| Exercise brief |
Return the tail of the records exactly, starting from the line containing "The image size is (586, 330)." and ending with the final line.

-- Material provided follows --

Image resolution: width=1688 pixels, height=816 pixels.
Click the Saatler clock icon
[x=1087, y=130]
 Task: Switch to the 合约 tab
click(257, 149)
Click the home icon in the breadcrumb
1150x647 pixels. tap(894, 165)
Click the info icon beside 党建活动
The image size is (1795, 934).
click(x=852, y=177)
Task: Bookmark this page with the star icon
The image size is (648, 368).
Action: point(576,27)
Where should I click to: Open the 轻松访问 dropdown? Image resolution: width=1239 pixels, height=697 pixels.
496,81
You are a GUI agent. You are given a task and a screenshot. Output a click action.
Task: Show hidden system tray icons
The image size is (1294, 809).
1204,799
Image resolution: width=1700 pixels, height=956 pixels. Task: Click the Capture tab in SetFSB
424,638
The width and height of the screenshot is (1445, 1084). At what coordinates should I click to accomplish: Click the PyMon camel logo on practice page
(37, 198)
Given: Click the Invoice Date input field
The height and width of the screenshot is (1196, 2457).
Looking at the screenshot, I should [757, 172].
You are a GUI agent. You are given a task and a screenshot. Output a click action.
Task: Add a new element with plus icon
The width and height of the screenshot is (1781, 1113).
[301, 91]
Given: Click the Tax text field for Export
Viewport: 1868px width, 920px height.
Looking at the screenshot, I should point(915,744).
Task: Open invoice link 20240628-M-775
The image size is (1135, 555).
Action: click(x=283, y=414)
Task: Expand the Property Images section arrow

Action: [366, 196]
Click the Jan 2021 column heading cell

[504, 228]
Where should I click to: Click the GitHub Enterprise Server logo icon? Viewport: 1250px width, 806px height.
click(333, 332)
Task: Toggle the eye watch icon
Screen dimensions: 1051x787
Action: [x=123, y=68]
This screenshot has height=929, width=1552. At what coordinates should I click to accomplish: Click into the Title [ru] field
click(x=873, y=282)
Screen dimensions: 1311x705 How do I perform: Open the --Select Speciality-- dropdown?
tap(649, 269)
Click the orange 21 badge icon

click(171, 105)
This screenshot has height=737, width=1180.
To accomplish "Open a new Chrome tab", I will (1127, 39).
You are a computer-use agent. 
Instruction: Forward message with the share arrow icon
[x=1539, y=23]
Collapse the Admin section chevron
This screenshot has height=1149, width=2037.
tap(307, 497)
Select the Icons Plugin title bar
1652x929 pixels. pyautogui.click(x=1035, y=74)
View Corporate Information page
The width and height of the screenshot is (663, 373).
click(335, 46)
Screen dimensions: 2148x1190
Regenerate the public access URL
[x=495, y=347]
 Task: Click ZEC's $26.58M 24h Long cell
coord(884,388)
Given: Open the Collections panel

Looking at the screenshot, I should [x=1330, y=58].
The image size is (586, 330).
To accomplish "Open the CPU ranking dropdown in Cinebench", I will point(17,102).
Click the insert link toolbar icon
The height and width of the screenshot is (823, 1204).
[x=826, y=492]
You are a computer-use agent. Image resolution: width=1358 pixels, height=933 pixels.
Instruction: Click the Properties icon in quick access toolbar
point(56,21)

-- Material provided concluded --

| Answer box |
The image size is (586, 330).
To accomplish "Open the CPU ranking dropdown in Cinebench", I will point(17,102).
Click the insert link toolbar icon
The height and width of the screenshot is (823, 1204).
[x=826, y=492]
You are a computer-use agent. Image resolution: width=1358 pixels, height=933 pixels.
Instruction: Click the Properties icon in quick access toolbar
point(56,21)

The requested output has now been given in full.